Netanyahu and Obama have peace plans up their sleeves
Diplomats discuss the inclinations of various politicians to contribute new proposals that would restart the peace process.
WASHINGTON - Prime Minister Benjamin Netanyahu's address to the U.S. Congress due in late May has stirred expectations that he will put forth a plan that will revive the stalled peace process.
But pressure from Europe and the sense that the United States has taken a time-out from the peace process is making some top figures in Washington call for a stepping-up of American involvement - perhaps even a peace plan submitted by President Barack Obama himself.
Citing a senior administration source, The New York Times has reported that Secretary of State Hillary Clinton and the president are inclined to put forth an American initiative.
On the other hand, Obama's senior adviser on the Middle East, Dennis Ross, is opposed to such a move, fearing that the situation in the region makes it impossible to promote a viable solution. Ross worries that neither side is ready for a new peace plan and believes that a rejection of an Obama plan would weaken the president.
An American plan would be expected to call on Israel to recognize a Palestinian state based on the 1967 borders in return for security guarantees, while the Palestinians would have to relinquish their demand for a right of return. Jerusalem would be the capital of both states, with the Palestinians getting East Jerusalem.
The Obama administration began its retreat from pressuring Israel last November, around the time of the mid-term elections. In the vote, the Republicans won a majority in the House of Representatives, which assures Netanyahu a warm welcome ahead of the annual conference of the pro-Israel lobby AIPAC.
Even though some congressmen are proposing a cut in foreign aid, including aid to Israel, Netanyahu's appearance in Congress is expected to be an exercise in converting the converted.
But this is not the case at the United Nations. Clinton has told Charlie Rose on PBS that Israel and the Palestinians must return to direct negotiations, despite the situation in the region.
She was interviewed on the show with former Secretary of State Henry Kissinger and said the president has said he will continue pushing both sides. Clinton reiterated that everyone realizes that negotiations are the only way.
Clinton called for an immediate return to negotiations and said this is in the best interest of Israel and the Palestinians. She called for hard work on deciding on borders, determining security conditions, and dealing with all the relevant issues.
Clinton said the United States does not support the unilateral Palestinian efforts at the United Nations for gaining recognition of statehood; she said this can only be achieved through negotiations.

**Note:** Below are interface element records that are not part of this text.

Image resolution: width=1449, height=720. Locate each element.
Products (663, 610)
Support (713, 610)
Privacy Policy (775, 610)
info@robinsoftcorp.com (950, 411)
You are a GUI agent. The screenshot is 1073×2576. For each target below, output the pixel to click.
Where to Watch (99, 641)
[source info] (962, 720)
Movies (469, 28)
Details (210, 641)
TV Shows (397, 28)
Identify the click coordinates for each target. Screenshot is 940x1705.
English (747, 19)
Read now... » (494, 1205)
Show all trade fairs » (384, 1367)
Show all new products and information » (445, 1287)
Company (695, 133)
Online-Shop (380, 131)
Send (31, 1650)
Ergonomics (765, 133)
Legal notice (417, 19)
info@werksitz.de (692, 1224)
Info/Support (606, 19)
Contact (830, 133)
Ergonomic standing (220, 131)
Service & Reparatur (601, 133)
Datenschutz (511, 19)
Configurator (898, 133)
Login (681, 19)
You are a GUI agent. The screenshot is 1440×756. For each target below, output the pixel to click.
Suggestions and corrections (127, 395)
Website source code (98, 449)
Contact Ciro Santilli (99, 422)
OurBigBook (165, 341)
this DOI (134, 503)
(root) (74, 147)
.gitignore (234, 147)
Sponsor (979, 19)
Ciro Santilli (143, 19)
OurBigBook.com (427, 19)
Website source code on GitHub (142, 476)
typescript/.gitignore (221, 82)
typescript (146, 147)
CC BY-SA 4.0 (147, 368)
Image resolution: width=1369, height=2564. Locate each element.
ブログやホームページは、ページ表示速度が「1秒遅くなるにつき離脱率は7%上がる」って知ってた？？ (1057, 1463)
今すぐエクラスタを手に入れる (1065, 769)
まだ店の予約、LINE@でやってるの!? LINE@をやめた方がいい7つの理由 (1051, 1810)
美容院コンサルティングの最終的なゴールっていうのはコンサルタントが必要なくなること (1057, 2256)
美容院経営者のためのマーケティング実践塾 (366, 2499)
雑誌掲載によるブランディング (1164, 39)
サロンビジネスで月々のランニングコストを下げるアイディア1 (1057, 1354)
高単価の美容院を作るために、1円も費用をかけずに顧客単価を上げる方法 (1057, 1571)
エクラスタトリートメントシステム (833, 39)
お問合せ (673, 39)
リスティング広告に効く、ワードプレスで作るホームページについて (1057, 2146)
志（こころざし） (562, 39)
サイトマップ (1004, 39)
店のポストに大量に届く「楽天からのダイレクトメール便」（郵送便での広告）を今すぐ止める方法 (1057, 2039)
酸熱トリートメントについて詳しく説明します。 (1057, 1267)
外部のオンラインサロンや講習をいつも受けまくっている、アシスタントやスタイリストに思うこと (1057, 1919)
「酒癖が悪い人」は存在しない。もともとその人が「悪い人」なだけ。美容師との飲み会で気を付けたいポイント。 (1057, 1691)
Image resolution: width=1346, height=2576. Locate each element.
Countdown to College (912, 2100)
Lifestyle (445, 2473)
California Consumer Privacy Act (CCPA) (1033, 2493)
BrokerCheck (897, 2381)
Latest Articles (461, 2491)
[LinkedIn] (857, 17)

Time Magazine, which included Netanyahu on its list of the 100 most influential people in the world, discussed briefly the challenges facing him.
Meanwhile, at least one obstacle is off the list. Veteran journalist Helen Thomas, who called on Jews to leave Palestine and go back to the places they came from, will not address a counter-AIPAC conference. Criticism of her planned appearance led her to withdraw her participation, saying she wanted the discussion to focus on U.S. foreign policy, not her.